**Work task:** Your task is to repeat exactly the lines from the one with "Image resolution: width=1159" through the end of the records, both included; please leave the pictures out.

**Data to use:**
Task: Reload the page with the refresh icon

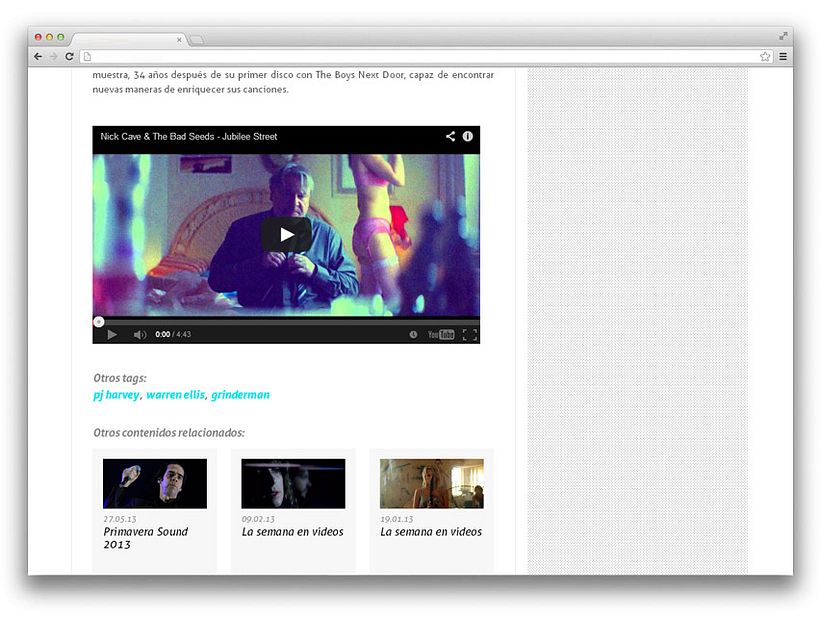Action: [x=69, y=57]
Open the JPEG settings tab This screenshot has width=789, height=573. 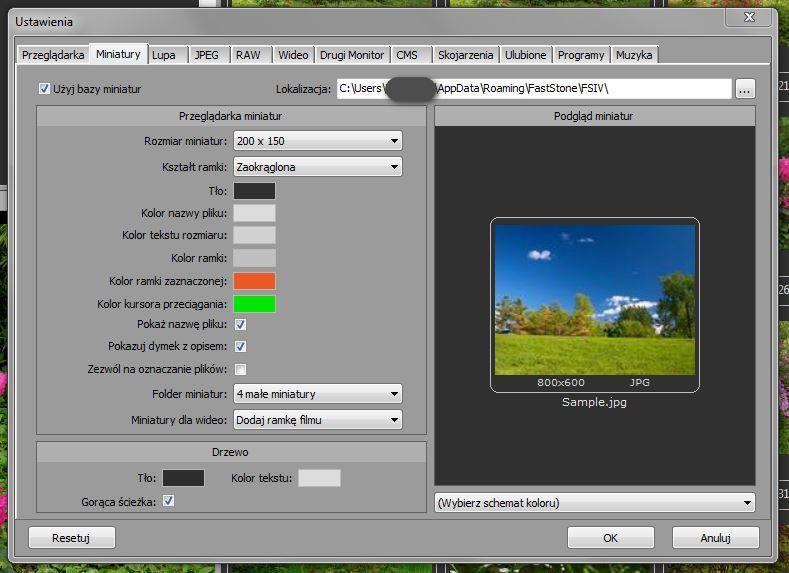point(207,55)
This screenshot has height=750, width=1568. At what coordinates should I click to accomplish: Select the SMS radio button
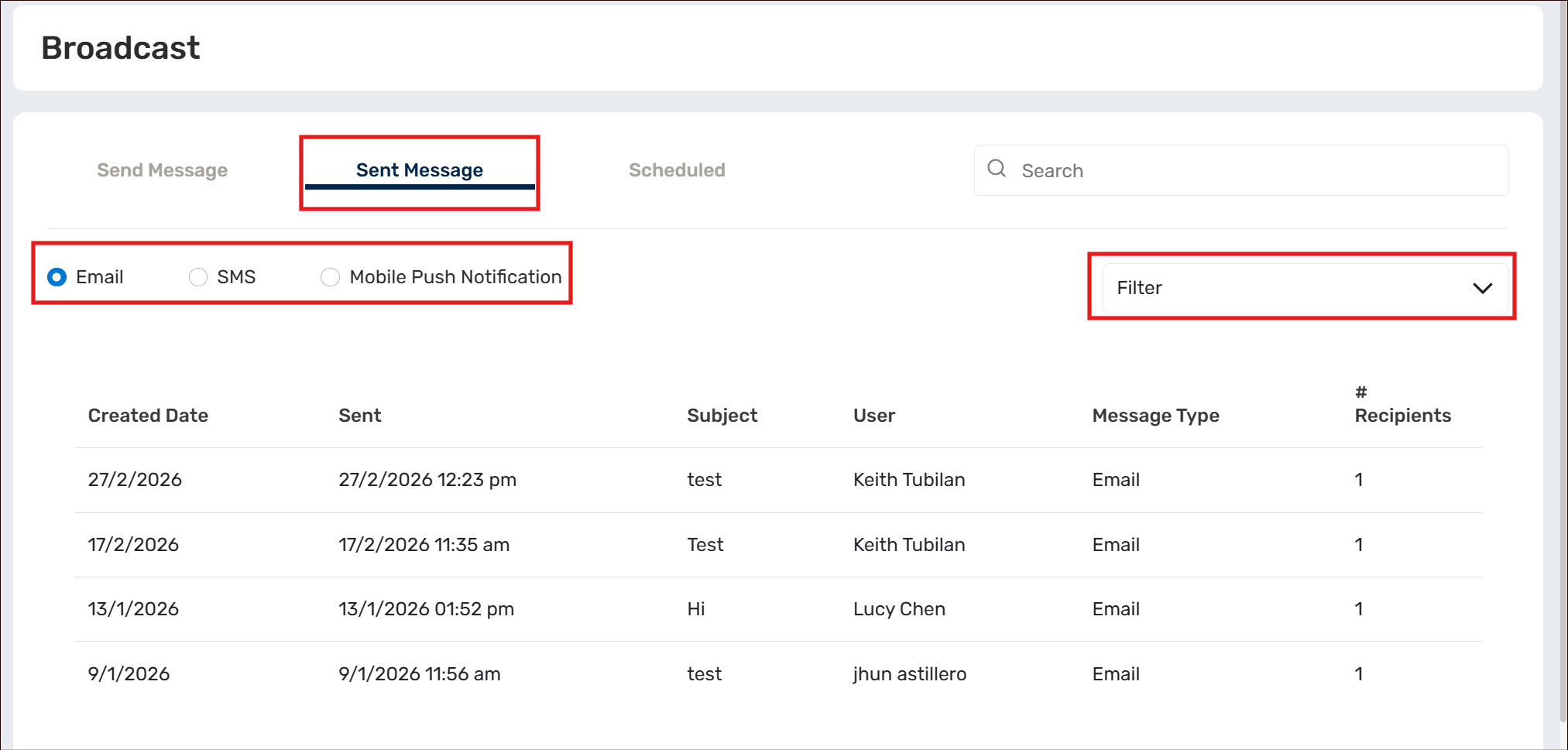point(198,277)
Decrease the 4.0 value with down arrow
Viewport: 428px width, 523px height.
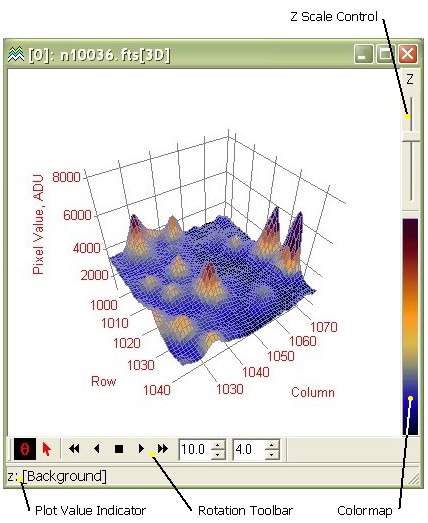pos(272,454)
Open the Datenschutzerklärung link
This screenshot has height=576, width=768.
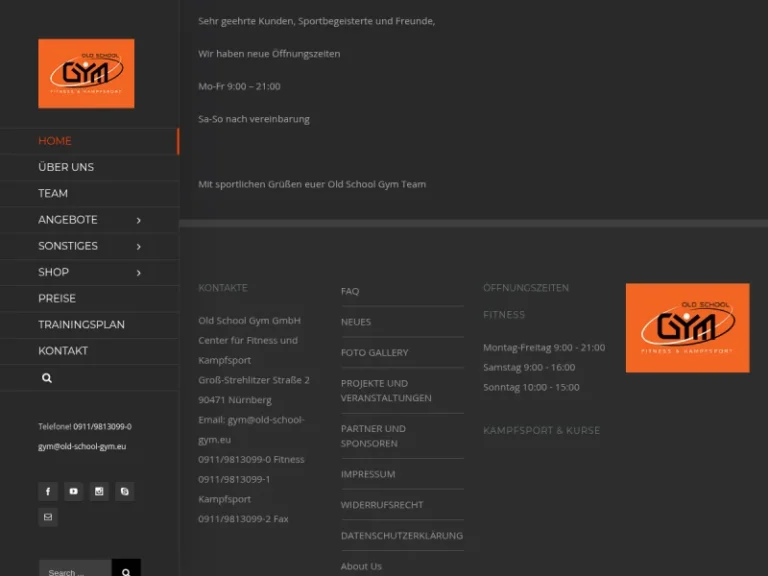(401, 536)
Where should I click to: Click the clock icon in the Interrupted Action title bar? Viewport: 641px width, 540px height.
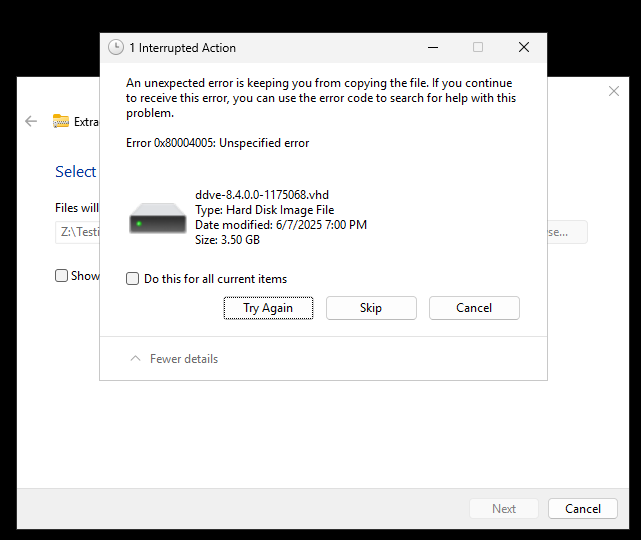(x=116, y=47)
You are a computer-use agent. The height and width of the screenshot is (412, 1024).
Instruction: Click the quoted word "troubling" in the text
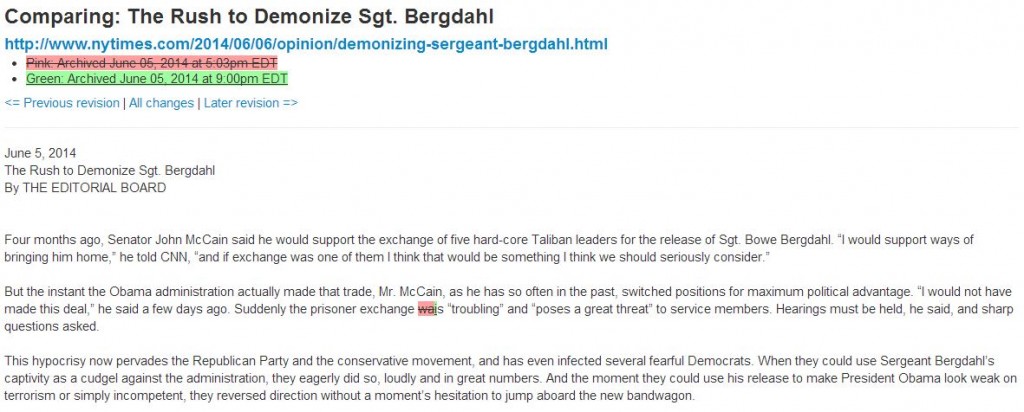pyautogui.click(x=475, y=309)
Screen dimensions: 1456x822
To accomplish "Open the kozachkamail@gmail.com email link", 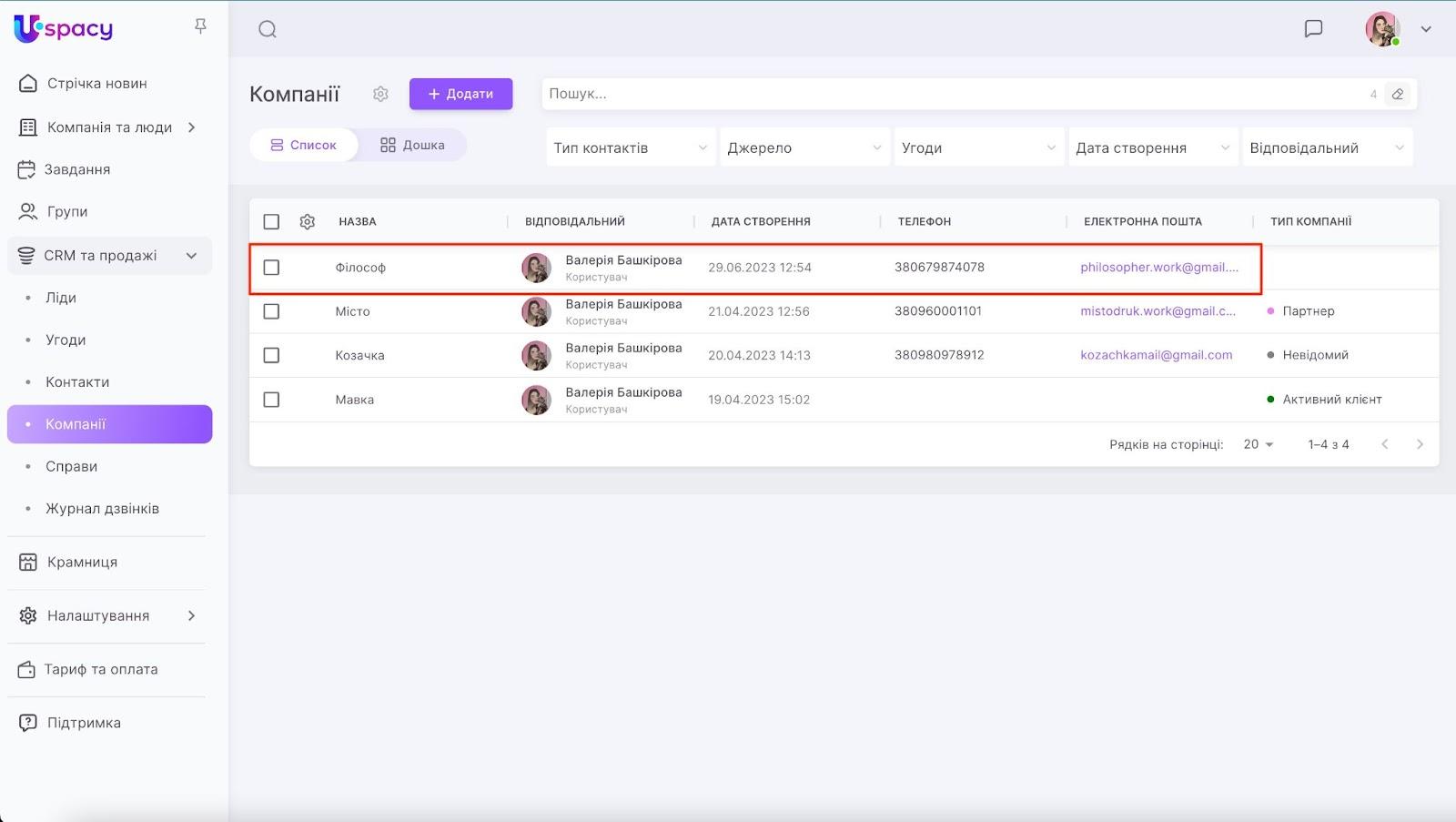I will pos(1156,355).

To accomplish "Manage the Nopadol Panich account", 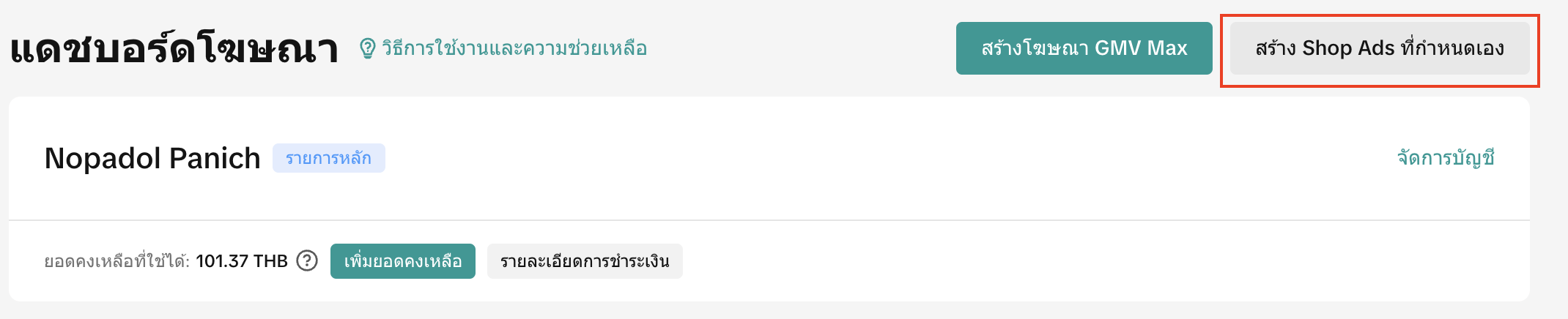I will 1446,158.
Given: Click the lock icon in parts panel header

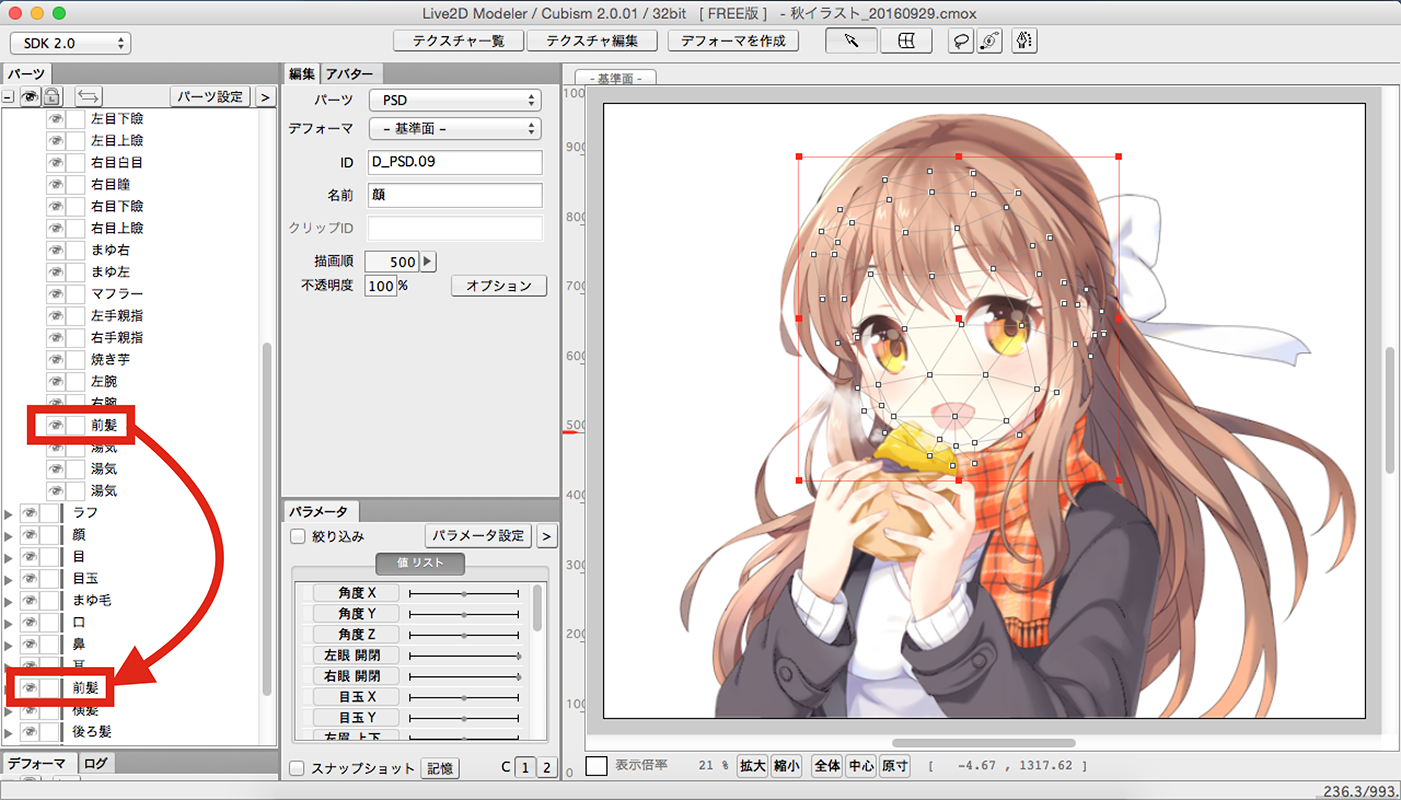Looking at the screenshot, I should pyautogui.click(x=51, y=97).
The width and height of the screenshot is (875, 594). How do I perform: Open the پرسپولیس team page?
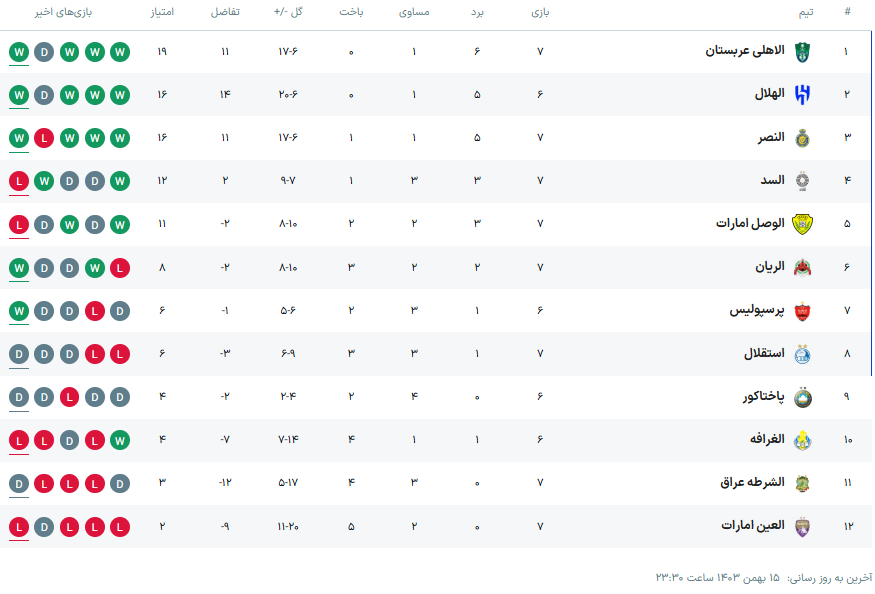(757, 310)
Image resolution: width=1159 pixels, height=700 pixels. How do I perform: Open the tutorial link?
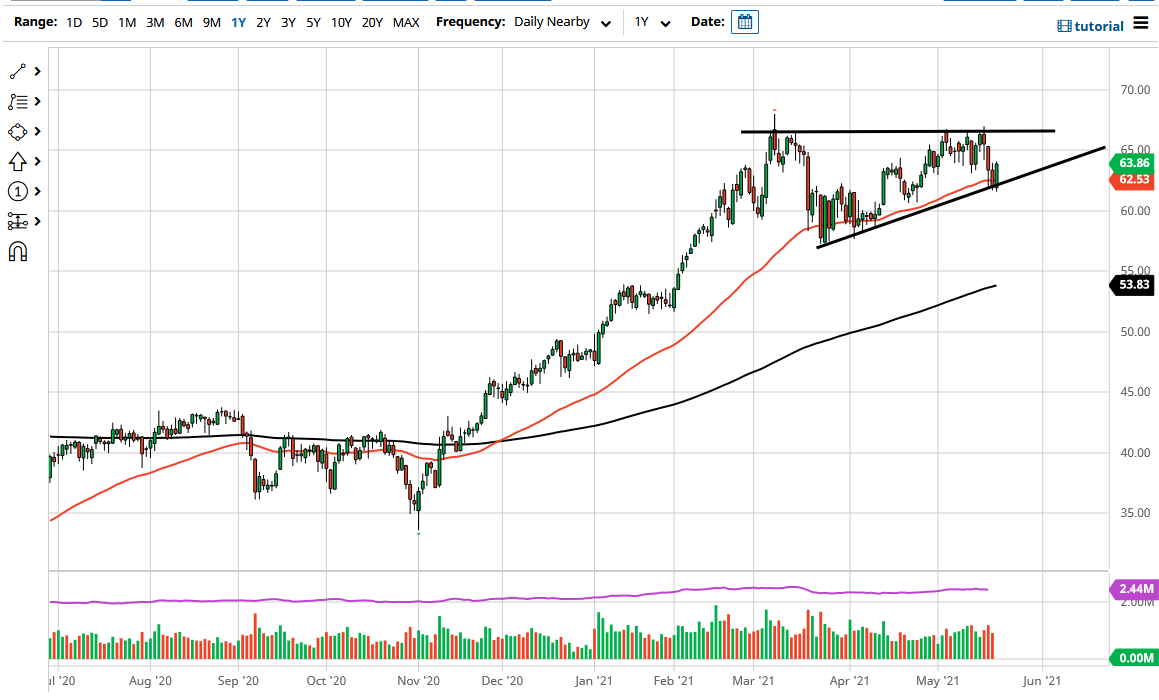click(1095, 25)
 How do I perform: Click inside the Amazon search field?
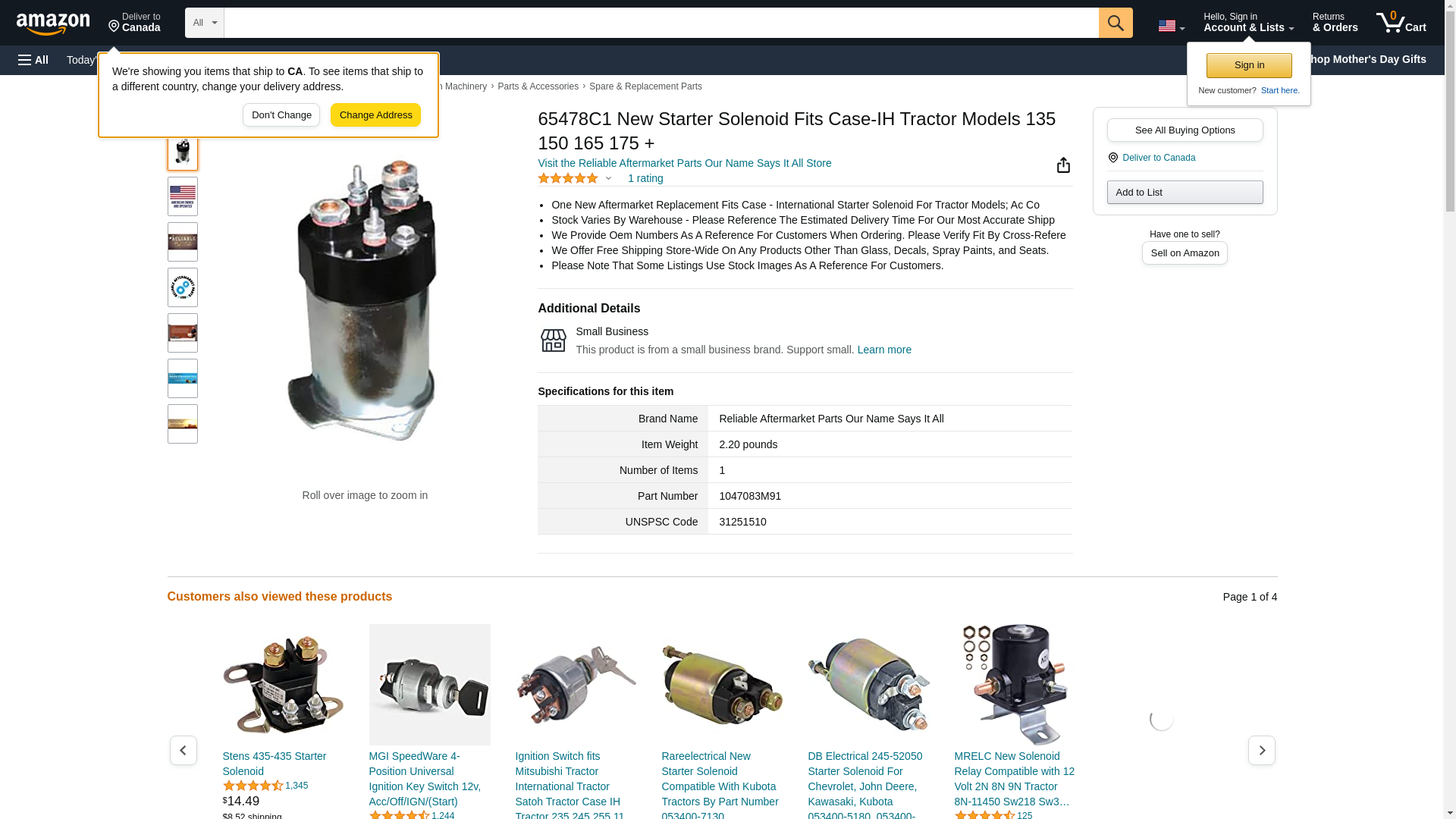(661, 23)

**Written reply:**
Image resolution: width=1159 pixels, height=700 pixels. How do I perform: Open the tutorial link?
click(1095, 25)
 How do I perform: Click inside the Amazon search field?
(661, 23)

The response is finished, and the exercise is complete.